All cataract surgery involves an incision in the side of your cornea. Your cornea is the clear dome that covers the front of your eye. There are, however, different approaches to the surgery that your doctor may choose. Ophthalmologists perform cataract surgery in hospitals and outpatient surgery settings.

Surgical approaches to cataract surgery

Small incision cataract surgery, also known as phacoemulsification or phaco, is the most common form of cataract surgery. It uses a small incision in the side of your cornea and a tiny ultrasound probe to soften and break up your lens. Your doctor removes your lens with suction through the small incision. The intraocular lens (IOL) implant is inserted through the same small incision.

Extracapsular cataract surgery uses a slightly longer incision in the side of your cornea. Your doctor removes your lens in one piece and inserts your IOL through this incision.

Your doctor may or may not use stitches or sutures to close your incision. If your doctor uses sutures, they may need to be removed at a future visit.

Your doctor will determine which type of surgery is best for you and how long you need to stay in the hospital or surgical center based on your diagnosis, age, medical history, general health, and possibly your personal preference. Learn about the different cataract surgery procedures and ask why your doctor will use a particular type of procedure for you.

Types of anesthesia that may be used

Your doctor will perform cataract surgery using local or general anesthesia.

  • General anesthesia is a combination of intravenous (IV) medications and gases that put you in a deep sleep. You are unaware of the procedure and will not feel any pain.

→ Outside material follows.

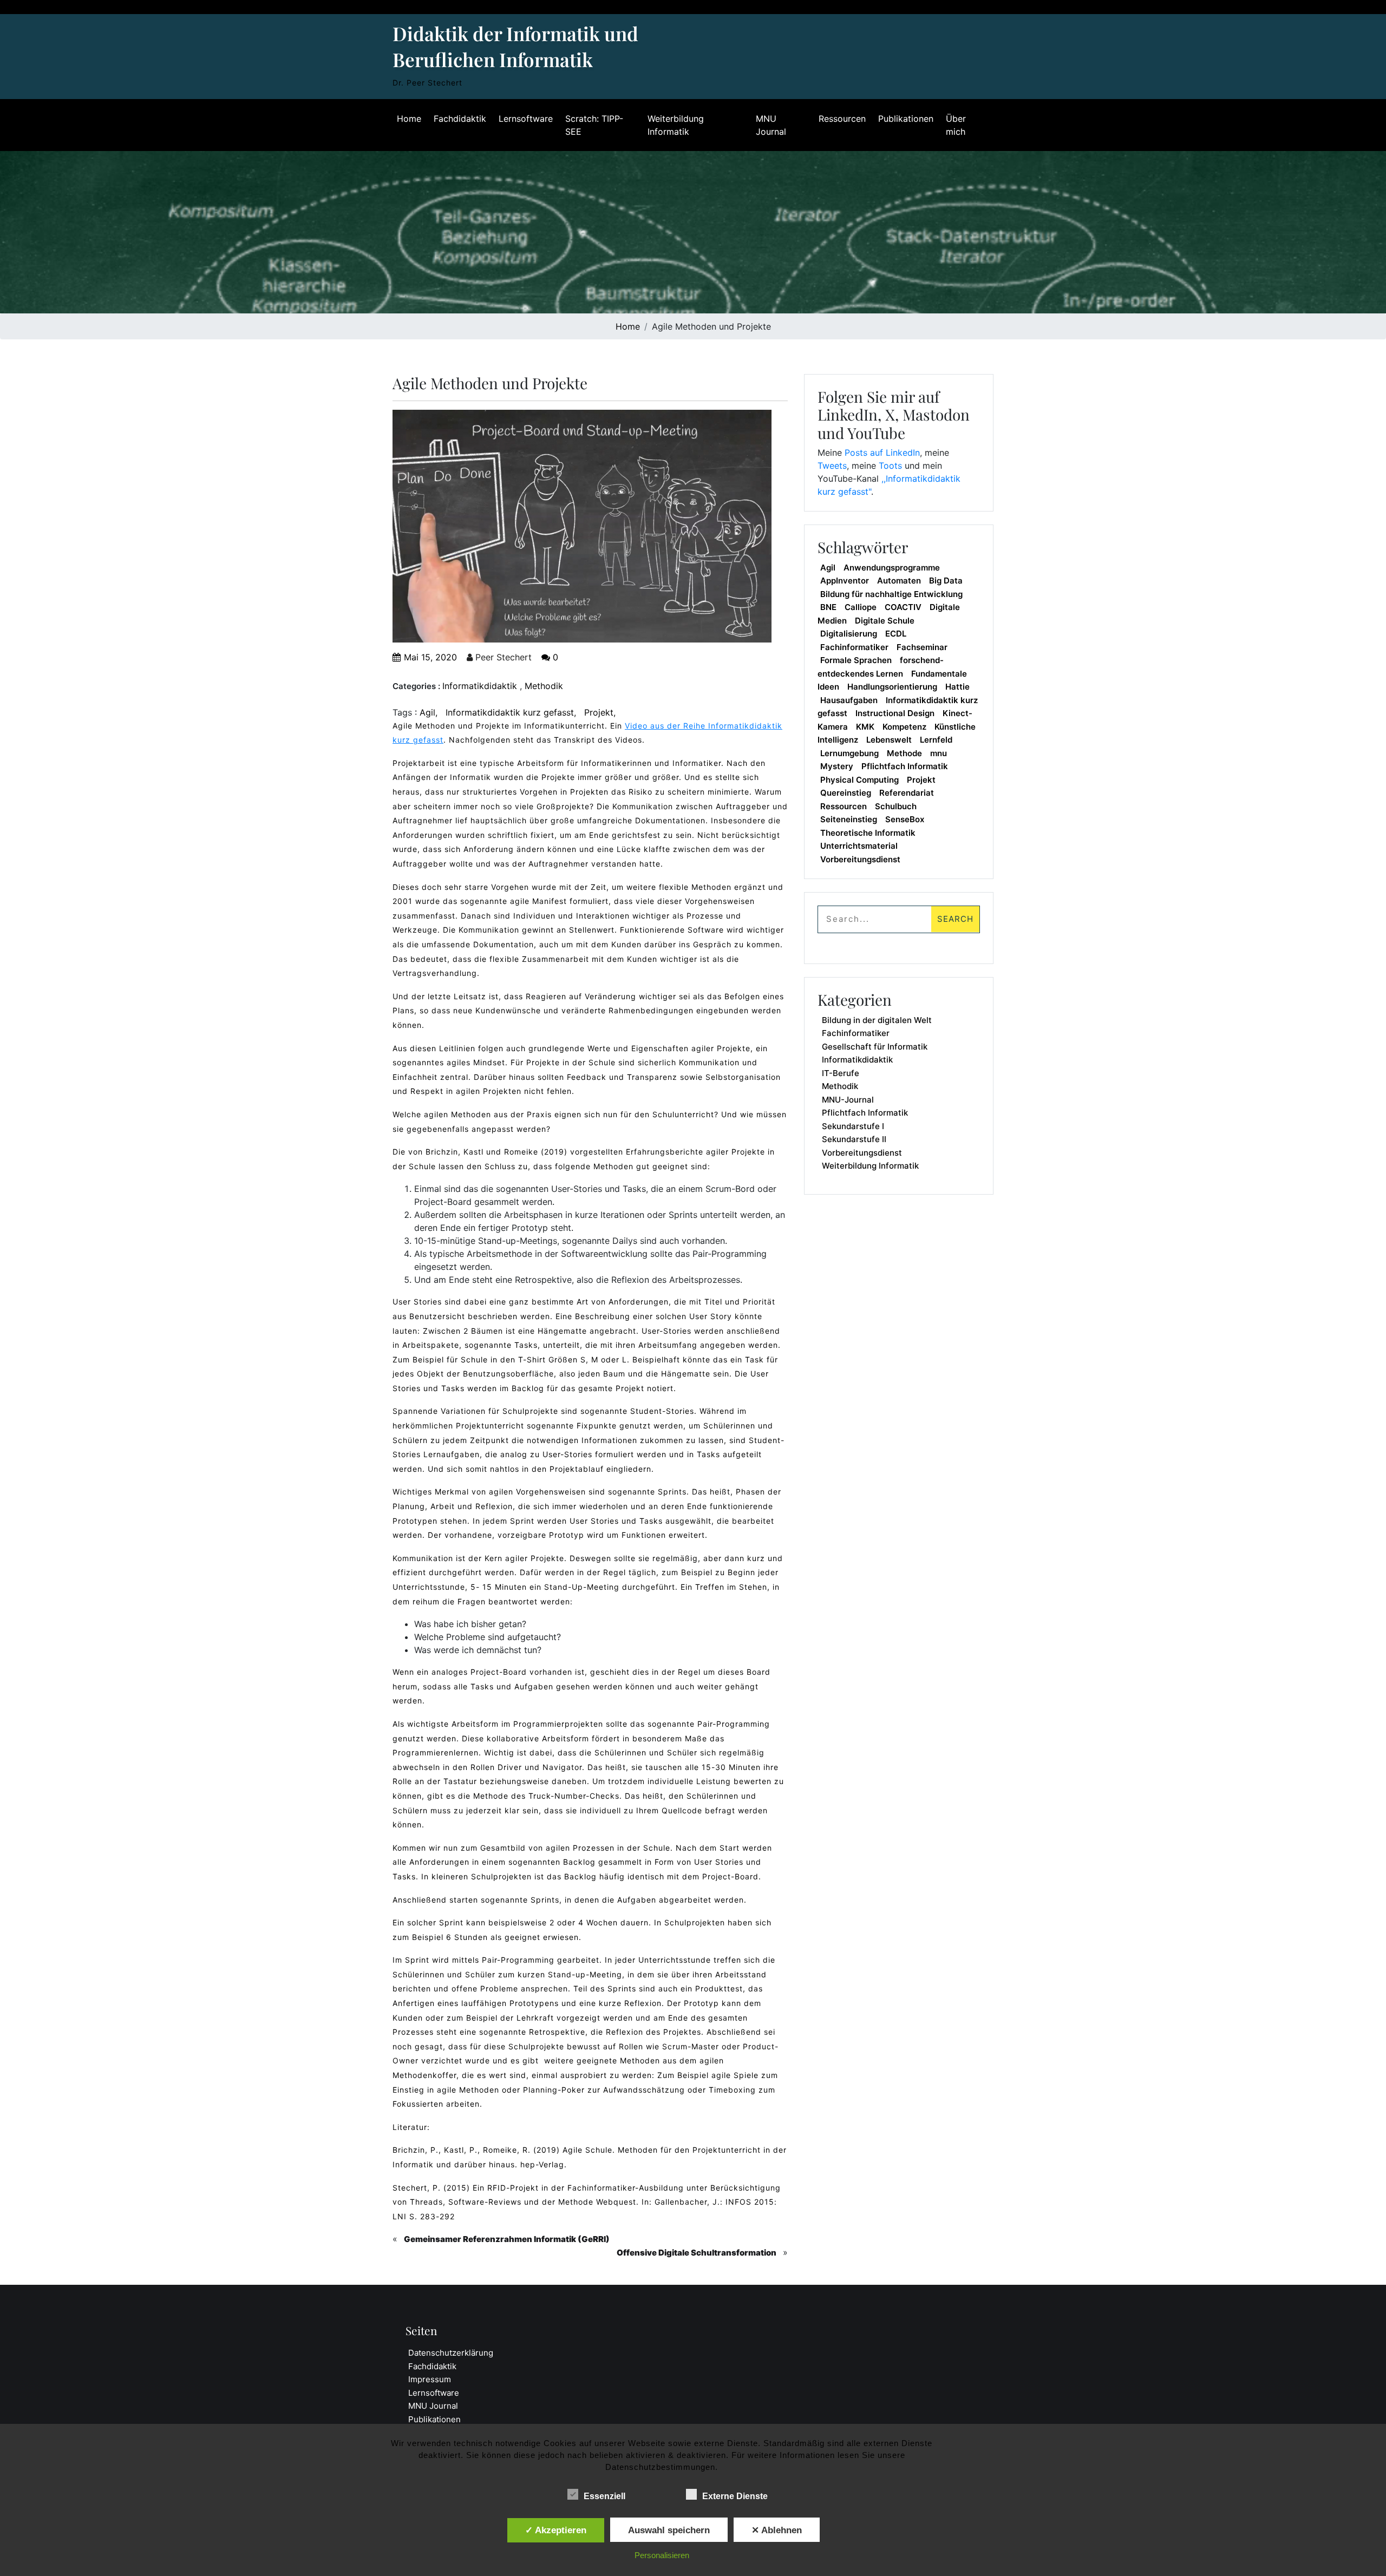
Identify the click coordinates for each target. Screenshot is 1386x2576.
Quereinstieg (845, 793)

  • Local anesthesia involves eye drops to numb the eye or injecting an anesthetic around nerves in your eye so you do not feel anything. You will likely have sedation to keep you relaxed and comfortable.

What to expect the day of your cataract

The day of your surgery, you can generally expect to:

  • Speak with a preoperative nurse. The nurse will perform an exam and ensure that all needed tests are in order. The nurse can also answer questions and will make sure you understand and sign the surgical consent.

  • Remove all clothing and jewelry and dress in a hospital gown. It is a good idea to leave all jewelry and valuables at home or with a family member. Your care team will give you blankets for modesty and warmth.

  • A surgical team member will start an IV.

  • The surgical team will monitor your vital signs and other critical body functions. This occurs throughout the procedure and your recovery until you are alert, breathing effectively, and your vital signs are stable.